When sampling and/or aggregating:

The infrastructure requirements for network and storage are reduced.
Heuristics are executed on the system being observed so there may be an increased compute (CPU and memory) overhead.
When aggregating, segmentation of data is limited.
Data is lost and so rare events may not be recorded.

The point on segmentation of data is worth expanding upon. Lets consider a user making a request from their browser to a backend service. The request is tagged on the web server with a unique identifier. The APM agent then tags this request with the user identifier, browser, location etc. Each of these tags allows the tracing data to be viewed along a different dimension. If we want aggregation to result in reduced bandwidth utilisation we must aggregate on the client which in turn increases the compute overhead on the client. To limit this, you limit the amount of segmentation of the metrics data.

Limiting the segmentation of data is ok if we are creating operational dashboards from this data but becomes limiting when creating business dashboards. I’m not in any way saying this is a bad thing but that it is a trade off.

When collecting all available metrics:

The infrastructure requirements for network and storage are increased.
Overhead on the system being observed is limited to the overhead imposed by transporting the data.
All data is captured and available for extensive analytics external to the system being observed.
All data is captured so even rare event are recorded.

Adaptive Thresholds

We spoke about how automatic entry and exit detection reduces the operational overhead (or TCO in sales speak) of owning and managing a monitoring solution. One of the other duties that go along with deploying monitoring solutions is setting the high and low water marks for alerting. This can be arduous when the system topology or behaviour is changing rapidly.

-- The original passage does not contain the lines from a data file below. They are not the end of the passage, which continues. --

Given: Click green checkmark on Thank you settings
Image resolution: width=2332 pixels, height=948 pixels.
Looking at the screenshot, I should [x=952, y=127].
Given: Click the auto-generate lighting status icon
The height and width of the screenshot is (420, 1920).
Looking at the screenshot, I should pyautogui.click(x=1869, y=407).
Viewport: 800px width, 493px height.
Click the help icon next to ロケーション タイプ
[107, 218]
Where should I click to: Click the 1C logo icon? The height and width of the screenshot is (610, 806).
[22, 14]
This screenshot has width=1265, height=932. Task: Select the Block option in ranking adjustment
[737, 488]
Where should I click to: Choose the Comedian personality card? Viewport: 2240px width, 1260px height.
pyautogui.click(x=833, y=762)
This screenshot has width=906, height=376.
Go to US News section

Some of today’s solutions attempt to take the overhead of setting thresholds away by using heuristics on historical data. The success or otherwise of this approach is therefore based on both the quality of the heuristics and data. It could be argued that it is always better for a human to set these levels as they can have better knowledge of the system and its behaviours. It can also be argued that in reality humans are time poor and often just set watermarks to so arbitrary level that ‘seams reasonable’.

Personally, I would like to be able to set the baseline watermarks using heuristics and manually adjust where necessary. With this approach I don’t have arbitrary settings that ‘seem reasonable’ but I’m also facilitated in changing watermarks when I have more insight than the heuristics and data could possible have.

Auto-Scaling Trigger

I’ve seen auto scaling become increasingly prevalent in both public and private cloud environments (see IaaS: Making a Case for Infrastructure as a Service. Ordinarily auto scaling is triggered by infrastructure metrics like CPU and memory.

How much better would it be to base scaling triggers on the response time or throughput of the service rather than the behaviour of the infrastructure it resides upon. It is certainly a lot more intuitive if I am setting watermarks manually. If I tell you that at the 99th percentile a user receives a response in 100ms then that is quite meaningful without any knowledge of the system. If I tell you that the CPU is at 55% then it is a lot less meaningful. The CPU might be burning cycles in an event loop providing good, adequate or poor response times to the user.

Application Monitoring in the Future

The main thing that I would like to see in APM tools in the future is that they incorporate log aggregation capabilities.

Log Aggregation

If you have implemented APM and log aggregation tooling you’ll know that the infrastructure required by both is remarkably similar. There is typically an agent responsible for streaming data to some form of intermediary. There is then some for of analytics platform as well as a portal that allows you to manage all that goodness. Why or why can’t they be the same thing (I fear someone will actually answer this!)?

Here is a challenge to APM vendors: I often hear Splunk being proposed as a solution for distributed tracing and application monitoring. I’d like to see you get into the log aggregation space because I don’t want to deploy two similar infrastructures that allow me to export runtime data from my applications.